You have no valid security token which is required to prevent identity theft.
Please enable cookies in your browser if you have this option disabled and reload the page.
I'm familiar enough with my browser (firefox 3) to know that cookies are enabled and that I am receiving cookies from the site - so I doubt this really is the problem. And I get the error regardless of binding my IP or not.
Any ideas why this may be happening?
Today there's this comment from a member, and it's confirmed by another:
I am using IE7 on Windows XP SP2. I am getting the same error while saving edits to pages but only intermittantly. I have put *.wikidot.com as a trusted site. It still happens.
I see there is a lot of talk in this thread as well as others about switching to this or that browser. However, all of us don't seem to have this problem except with WikiDot. Could not the problem be with WikiDot.

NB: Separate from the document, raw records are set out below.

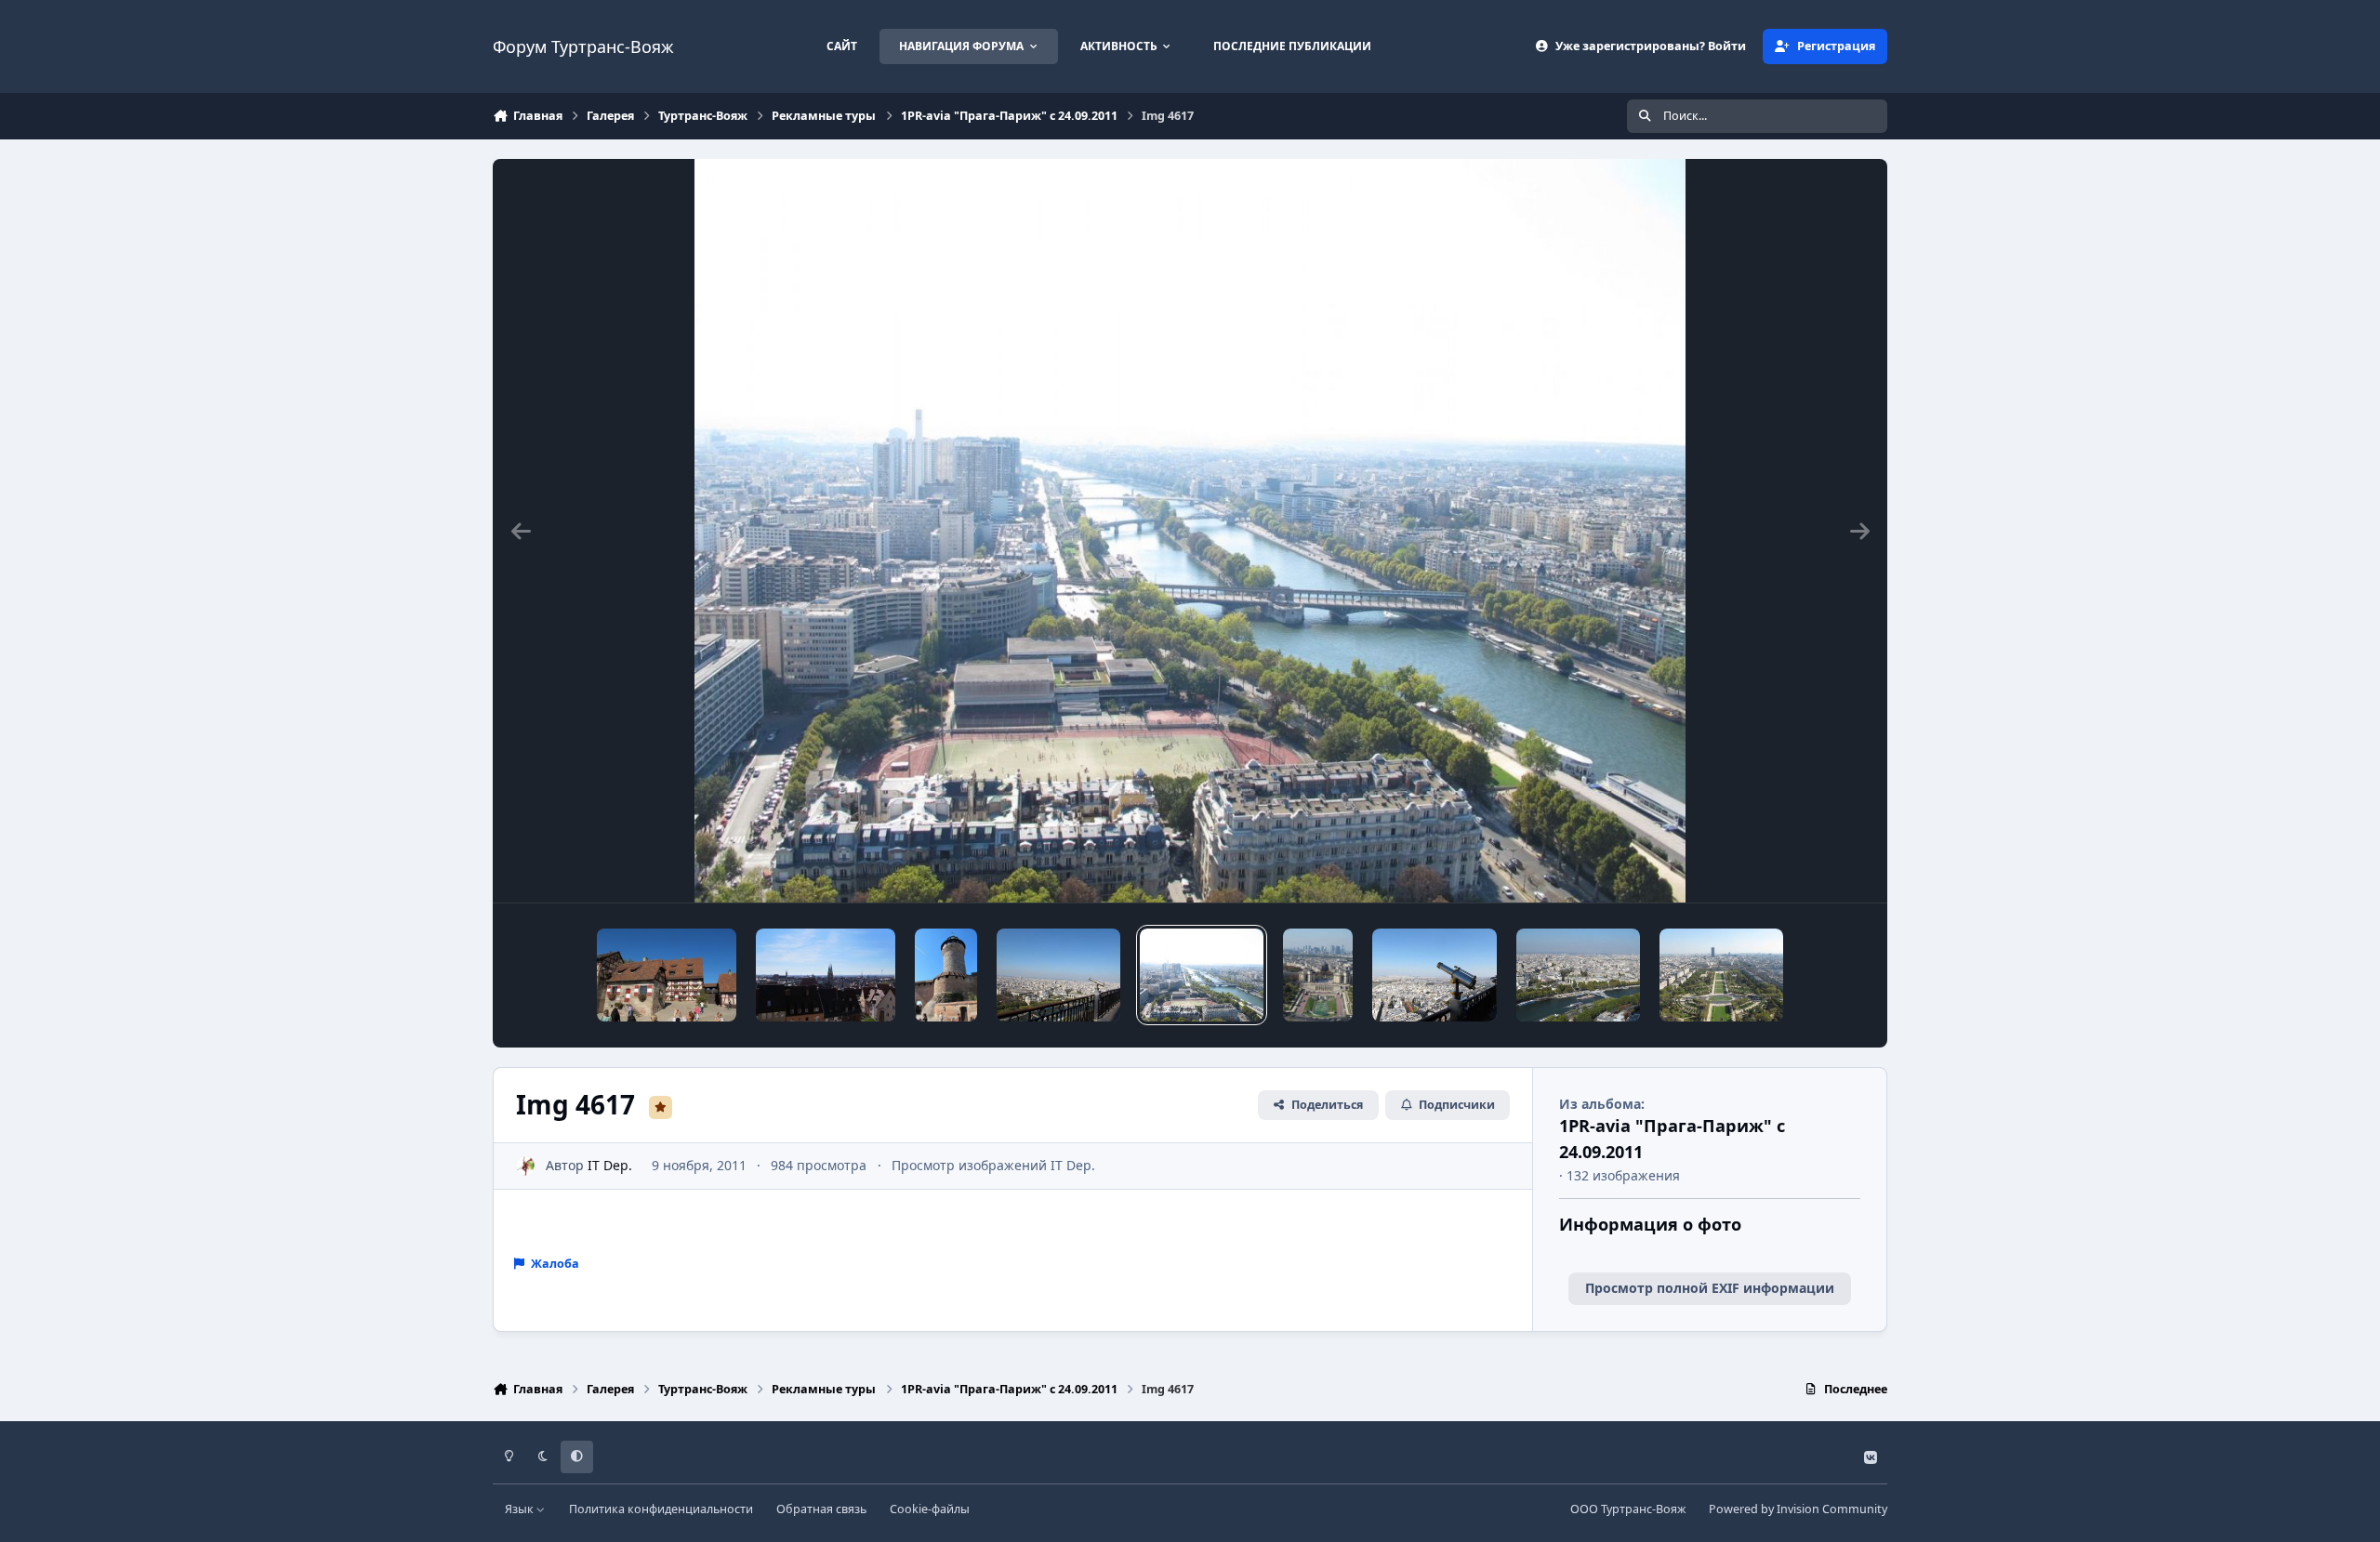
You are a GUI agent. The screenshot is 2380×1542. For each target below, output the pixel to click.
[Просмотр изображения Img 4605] (1721, 975)
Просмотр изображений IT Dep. (993, 1165)
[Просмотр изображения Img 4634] (946, 975)
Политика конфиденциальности (661, 1509)
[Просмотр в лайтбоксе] (1190, 531)
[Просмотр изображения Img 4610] (1578, 975)
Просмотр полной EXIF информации (1709, 1288)
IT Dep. (610, 1165)
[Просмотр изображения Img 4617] (1201, 975)
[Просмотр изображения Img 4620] (1058, 975)
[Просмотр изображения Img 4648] (666, 975)
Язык (520, 1509)
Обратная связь (821, 1509)
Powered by (1798, 1509)
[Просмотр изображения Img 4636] (825, 975)
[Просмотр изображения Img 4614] (1318, 975)
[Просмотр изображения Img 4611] (1434, 975)
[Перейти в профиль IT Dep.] (526, 1166)
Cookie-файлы (930, 1509)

Columbia Citizens has a custom domain. This error happens with FF3 and IE7. It happens when users try to save page edits, try to save comments, and try to log on.
I don't know what to tell these folks. I'm concerned that it affects that prized 9% of our user base. My rule of thumb — for every user who raises an issue, there are many more who experience it and just give up. Not good.
Still other users who have experienced similar issues:
What are the chances of some dedicated attention to this?